Erstellt am: 7. 10. 2013 - 11:18 Uhr
Ich möchte Teil einer Horde sein
"Sehr erfreut, ich bin Julia", begrüßt mich eine säuselnde Computerstimme via Kopfhörer. Ich habe mich mit etwa fünfzig anderen im Liechtensteinpark in Wien eingefunden. "Legen Sie sich auf die Wiese, schließen Sie die Augen. Genießen Sie die Natur", werde ich aufgefordert.
FM4/Irmi Wutscher
Ab jetzt, heißt es, werde ich Teil einer Horde sein, einer Gruppe, in der zwar alle individuell sein wollen, aber trotzdem gemeinsam funktionieren.
Unter Einfluss der GPS-Stimme
"Remote Wien" von Rimini Protokoll findet am 7., 8., 9., 10., 11., 14. und 15. Oktober jeweils von 17:30 bis ca. 19 Uhr in Wien statt. Weitere Infos und Tickets gibt's auf der brut-Homepage.
Julia ist ein Computer. Sie hat selbst zwar keine Gefühle, ist aber darauf programmiert unsere Gefühle vorwegzunehmen und unsere Wahrnehmung zu lenken. "So eine Art GPS-Stimme, die darüber philosophiert, wie es wäre, wenn sie sich immer weiter in den Lebensbereich von Menschen in der Stadt einschreibt und man sich immer weiter abhängig macht davon, was einem so eine Stimme erzählt", sagt Jörg Karrenbauer vom Künstlerkollektiv Rimini Protokoll, der "Remote Wien" inszeniert hat.
FM4/Irmi Wutscher
Angeleitet von der stets freundlichen Computerstimme bewege ich mich mit der Gruppe durch die Stadt.

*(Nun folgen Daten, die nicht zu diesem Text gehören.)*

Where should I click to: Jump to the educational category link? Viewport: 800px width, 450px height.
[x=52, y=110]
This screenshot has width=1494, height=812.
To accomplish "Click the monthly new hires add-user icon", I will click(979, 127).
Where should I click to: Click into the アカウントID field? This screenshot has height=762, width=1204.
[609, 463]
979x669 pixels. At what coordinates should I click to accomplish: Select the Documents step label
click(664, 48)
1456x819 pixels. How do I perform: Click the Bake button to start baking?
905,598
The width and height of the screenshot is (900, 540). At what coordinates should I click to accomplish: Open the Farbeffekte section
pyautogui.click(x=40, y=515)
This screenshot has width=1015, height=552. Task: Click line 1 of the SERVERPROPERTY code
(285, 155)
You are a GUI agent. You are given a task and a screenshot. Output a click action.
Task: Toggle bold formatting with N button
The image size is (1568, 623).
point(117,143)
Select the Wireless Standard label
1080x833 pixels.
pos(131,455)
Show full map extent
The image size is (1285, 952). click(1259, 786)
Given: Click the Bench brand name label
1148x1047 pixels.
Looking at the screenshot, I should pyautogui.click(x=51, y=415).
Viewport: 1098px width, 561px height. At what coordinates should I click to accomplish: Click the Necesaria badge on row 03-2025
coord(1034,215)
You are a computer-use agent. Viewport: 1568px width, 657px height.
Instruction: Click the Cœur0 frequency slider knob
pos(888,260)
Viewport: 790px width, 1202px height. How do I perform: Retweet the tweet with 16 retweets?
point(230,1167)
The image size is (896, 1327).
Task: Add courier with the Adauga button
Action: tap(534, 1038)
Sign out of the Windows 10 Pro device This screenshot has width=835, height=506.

Mal sollen wir nur schauen, unsere Umwelt anders betrachten. Wir beobachten durch ein Fenster Kinder beim Karatetraining oder sehen den Überwachungskameras in der U-Bahn bei ihrer Arbeit zu.
Mal machen wir auch selber etwas: Ballettübungen an einem Geländer, gehen unauffällig als KonsumentInnen durch ein Kaufhaus oder marschieren stumm demonstrierend durch die U-Bahn-Station Karlsplatz.
Mensch und Maschine
"Remote Wien" soll aber kein angeleiteter Flashmob sein, meint Jörg Karrenbauer: "Vielleicht ist das Aktionistische in Wien ein bisschen in den Vordergrund getreten, weil wir einfach so viele architektonische Besonderheiten vorgefunden haben, mit denen wir etwas machen mussten!"
FM4/Irmi Wutscher
Neben dem Aktionismus geht es nämlich um einen philosophischen Hintergrund: Das immer enger werdende Zusammenspiel von Mensch und Maschine: "Die Technologie wird immer näher an den Menschen rücken, irgendwann wird man sie auch gar nicht mehr sehen, sondern es wird irgendwo implantiert sein. Insofern ist das der Versuch, ein bisschen so eine Utopie anzudeuten oder vorwegzunehmen."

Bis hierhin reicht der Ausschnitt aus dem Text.